Implementation of Association Rules using UCI Datasets
Implement the Apriori algorithm by first determining frequent itemsets and then proceeding to identify association rules. Consider that the input to your program is a sparse matrix where the rows are transactions and columns are items. Each value in your matrix is a binary variable from {0, 1} that indicates presence of an item in the transaction.
a) Implement both Fk−1 × F1 and Fk−1 × Fk−1 methods. Allow in your code to track the number of generated candidate itemsets as well as the total number of frequent itemsets.
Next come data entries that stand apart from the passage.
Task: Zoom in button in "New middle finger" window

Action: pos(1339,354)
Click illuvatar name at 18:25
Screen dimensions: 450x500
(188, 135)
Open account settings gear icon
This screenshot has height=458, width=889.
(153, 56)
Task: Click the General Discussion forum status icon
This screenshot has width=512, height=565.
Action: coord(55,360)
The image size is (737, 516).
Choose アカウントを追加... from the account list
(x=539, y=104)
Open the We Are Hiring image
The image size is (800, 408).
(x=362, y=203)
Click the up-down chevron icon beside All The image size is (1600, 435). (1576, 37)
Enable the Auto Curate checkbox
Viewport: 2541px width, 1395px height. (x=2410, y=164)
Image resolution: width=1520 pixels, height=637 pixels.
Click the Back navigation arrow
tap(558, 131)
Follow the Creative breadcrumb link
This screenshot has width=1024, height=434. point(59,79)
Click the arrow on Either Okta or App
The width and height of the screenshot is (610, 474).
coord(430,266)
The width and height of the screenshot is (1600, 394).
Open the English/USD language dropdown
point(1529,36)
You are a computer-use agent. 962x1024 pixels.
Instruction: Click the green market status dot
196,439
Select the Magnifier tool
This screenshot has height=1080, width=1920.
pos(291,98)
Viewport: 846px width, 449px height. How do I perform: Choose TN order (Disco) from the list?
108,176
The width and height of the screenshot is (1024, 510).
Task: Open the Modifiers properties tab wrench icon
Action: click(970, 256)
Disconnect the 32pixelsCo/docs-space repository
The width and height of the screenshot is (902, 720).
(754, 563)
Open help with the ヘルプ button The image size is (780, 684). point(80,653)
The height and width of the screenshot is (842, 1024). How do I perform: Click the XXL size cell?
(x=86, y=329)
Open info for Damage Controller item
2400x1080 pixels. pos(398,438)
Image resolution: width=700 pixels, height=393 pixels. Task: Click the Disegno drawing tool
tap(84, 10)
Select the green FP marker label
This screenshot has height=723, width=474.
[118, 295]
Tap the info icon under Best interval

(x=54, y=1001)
b) Use three data sets from the UCI Machine learning repository to test your algorithms. The data sets should contain at least 1000 examples, and at least one data set should contain 10,000 examples or more. You can convert any classification or regression data set into a set of transactions and you are allowed to discretize all numerical features into two or more categorical features. Compare these two candidate generation methods on each of the three data sets for three different meaningful levels of the minimum support threshold (the thresholds should allow you to properly compare different methods and make useful conclusions). Provide the numbers of candidate itemsets considered in a table and discuss the observed savings that one of these methods achieves.
c) Enumerate the number of frequent closed itemsets as well as maximal frequent itemsets on each of your data sets for each of the minimum support thresholds from the previous question. Compare those numbers with the numbers of frequent itemsets.
d) Implement confidence-based pruning to enumerate all association rules for a given set of frequent itemsets. Use the previous data sets, with three levels of support and three levels of confidence to quantify the savings in the number of generated confident rules compared to the brute-force method.
e) For each data set and each minimum support threshold, select three confidence levels for which you will generate association rules. Identify top 10 association rules for each combination of support and confidence thresholds and discuss them (i.e. comment on their quality or peculiarity). Select data sets where you can more easily provide meaningful comments regarding the validity of rules.
f) Instead of confidence, use lift as your measure of rule interestingness. Identify top 10 rules for each of the previous situations and discuss the relationship between confidence and lift.